На выбор антидепрессантов существенное влияние оказывает возраст и соматическое состояние пациента. Подбор адекватной дозы тимоаналептиков остается одним из наиболее сложных вопросов терапии депрессий. Рекомендации, содержащиеся на этот счет в инструкциях по применению того или иного средства, дают лишь самые общие сведения о «терапевтическом окне», основанные на усредненных данных, полученных в процессе клинических испытаний. При этом не учитывается ни индивидуальная чувствительность, ни возможность коморбидной патологии внутренних органов, определяющей соматическое состояние пациента. В общей практике, особенно при сочетании аффективной и соматической патологии, суточные дозы антидепрессантов (даже препаратов первого ряда) должны быть ниже используемых в психиатрии. Целесообразен одно- или двукратный прием лекарственных средств, не нарушающий распорядок дня пациентов и не препятствующий профессиональной деятельности. При необходимости увеличение суточной дозы препарата (титрация) проводится постепенно при тщательном контроле изменений как в психической, так и в соматической сфере.

При достижении желаемого эффекта суточные дозы препарата снижают постепенно: резкое снижение доз или внезапное прекращение приема препарата может спровоцировать синдром отмены, ухудшение как психического, так и соматического состояния. В ряде случаев даже при полной редукции аффективных расстройств необходимо продолжать лечение.

Терапия депрессий включает три фазы: купирующую, поддерживающую и профилактическую.

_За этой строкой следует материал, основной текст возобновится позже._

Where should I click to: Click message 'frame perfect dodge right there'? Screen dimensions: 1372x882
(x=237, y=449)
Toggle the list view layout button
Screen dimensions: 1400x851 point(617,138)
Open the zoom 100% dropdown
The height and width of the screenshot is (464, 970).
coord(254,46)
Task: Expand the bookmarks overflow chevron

Купирующая терапия проводится в несколько этапов в соответствии с алгоритмом, представленным на рисунке 2.

Рисунок 2. Алгоритм терапии депрессии.

В условиях общемедицинской практики осуществимы терапевтические воздействия, относящиеся к этапам 1 — 3Б. При этом желательно определить необходимость консультации психиатра, особенно при соматических заболеваниях. Интенсивные методики (этапы 3В–4), предусматривающие внутривенное капельное введение психотропных средств, а тем более — электросудорожную терапию (ЭСТ) – компетенция психиатрической службы. Более того, такие воздействия показаны при тяжелых, психотического уровня депрессиях или при хронических, резистентных к терапии состояниях. При выявлении такого рода тенденций врач, работающий в учреждении общей медицины, обязательно должен направить больного к психиатру.

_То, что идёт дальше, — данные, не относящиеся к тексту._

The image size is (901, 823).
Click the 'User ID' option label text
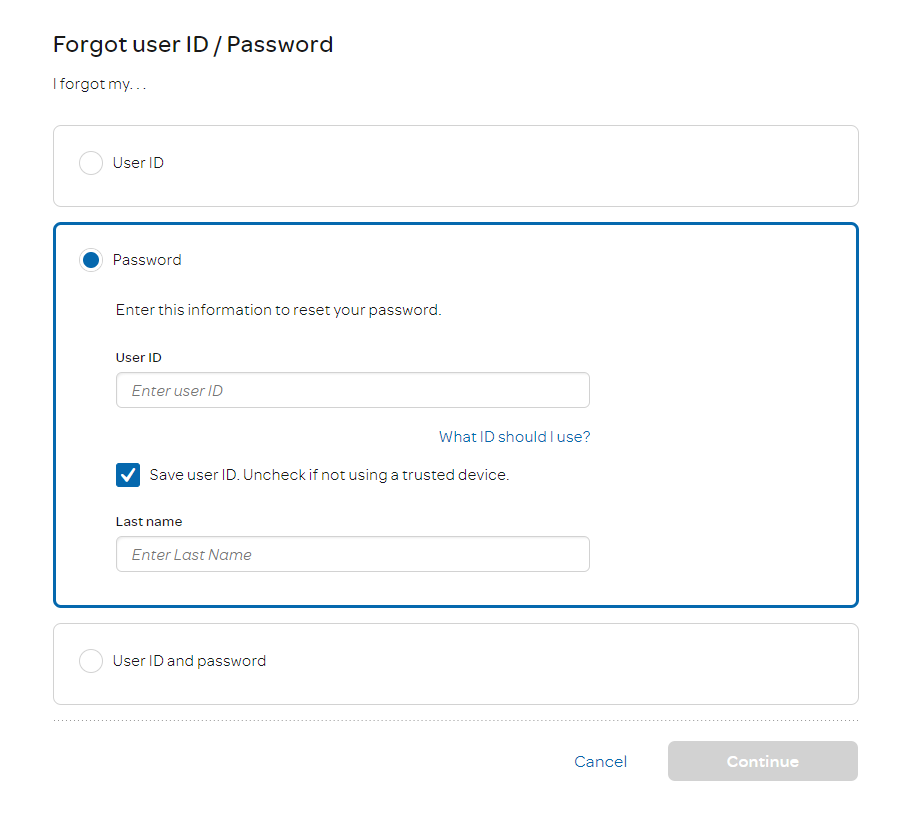(x=138, y=163)
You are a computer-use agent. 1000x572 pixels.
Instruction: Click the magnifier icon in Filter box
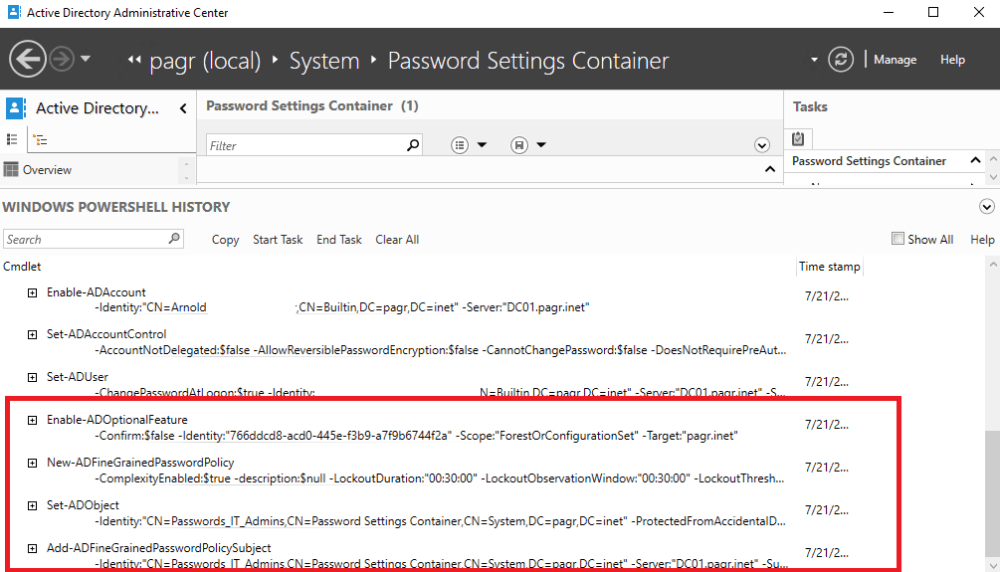(x=413, y=146)
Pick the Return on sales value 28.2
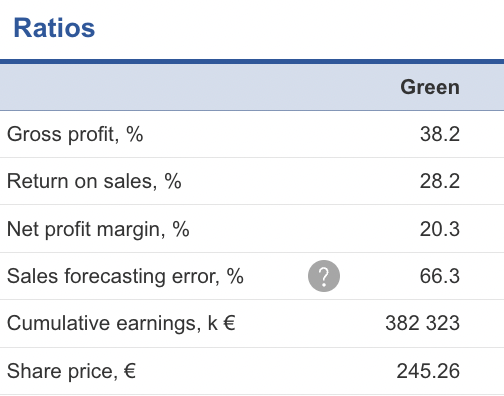Image resolution: width=504 pixels, height=396 pixels. [440, 182]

Купирующие лечебные воздействия позволяют достичь редукции депрессивной симптоматики вплоть до полного обратного развития депрессии и наступления ремиссии (интермиссии). Однако такой результат еще не является показанием к отмене лечения. Отказ от его продолжения чреват высокой частотой (20–50%) рецидивов.

Поддерживающая (противорецидивная) терапия антидепрессантами, показанная при всех типах депрессий, назначается не менее чем на 4–6 мес после купирования основных проявлений. По завершении курса терапии необходимо постепенное снижение дозировок, поскольку внезапное прекращение приема препаратов может привести к возникновению синдрома отмены с выраженными вегетативными расстройствами.

Больные рекуррентными депрессиями и биполярными расстройствами нуждаются в длительной (не менее нескольких лет), а иногда пожизненной профилактической терапии. Такая терапия в случае рекуррентной депрессии с учетом тяжести, длительности и кратности эпизодов осуществляется с помощью антидепрессантов.

Эффективное сотрудничество психиатров со структурами первичной медицинской помощи, обеспечивающее доступность квалифицированной помощи и проведение адекватной терапии депрессивных состояний — залог успеха лечебного процесса.